2. Pasien dalam skenario dua ini, diharapkan melakukan pemeriksaan penunjang
untuk benar-benar memastikan penyakit yang sedang diderita.
DAFTAR PUSTAKA
Menno D. de Jong, Bach Van Cam, Phan Tu Qui, Vo Minh Hien, Tran Tan Thanh, Nguyen
Bach Hue, Marcel Beld, Le Thi Phuong, Truong Huu Khanh, Van Vinh Chau, Tran Tinh Hien, Do
Quang Ha, and Jeremy Farrar. 2005. Fatal Avian Influenza (H5N1) in A Child Presenting With
Dirrhea Followed By Coma. N Engl J Med. 352:686-91.

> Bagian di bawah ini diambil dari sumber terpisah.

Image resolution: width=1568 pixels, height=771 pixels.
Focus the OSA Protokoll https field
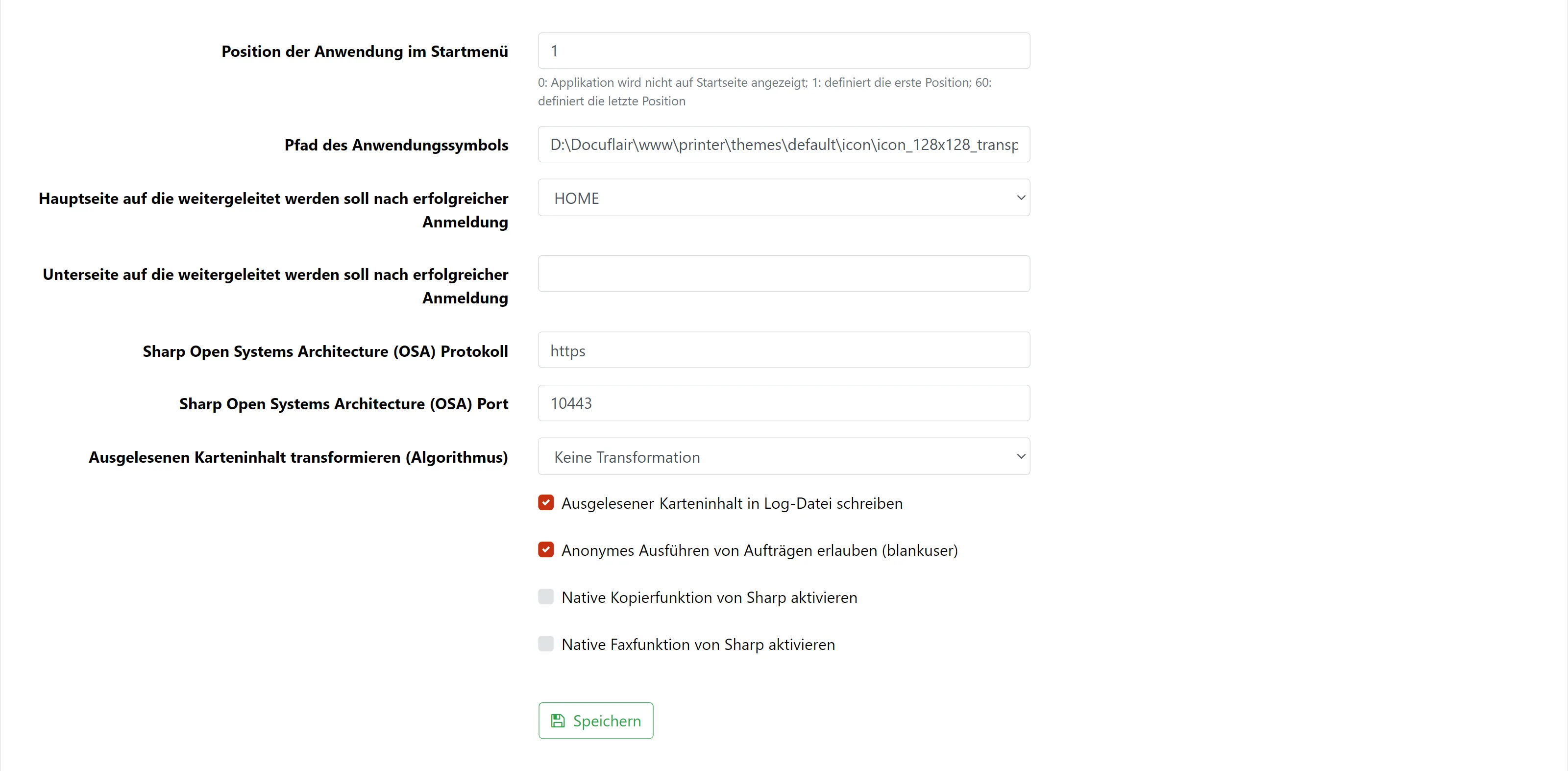pyautogui.click(x=783, y=351)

Departemen Kesehatan RI. 2007. Pharmaceutical care untuk pasien flu burung.

Belsey, Jonathan. 2009. What is evidance-based medicine?.


http://www.whatisseries.co.uk/whatis/pdfs/What_is_EBM.pdf (15 September 2010).

Ohio University. 2000. Definition of Evidance-Based Medicine (EBM).

National Institute of Mental Health. 2009. Diagnostic evaluation and treatment.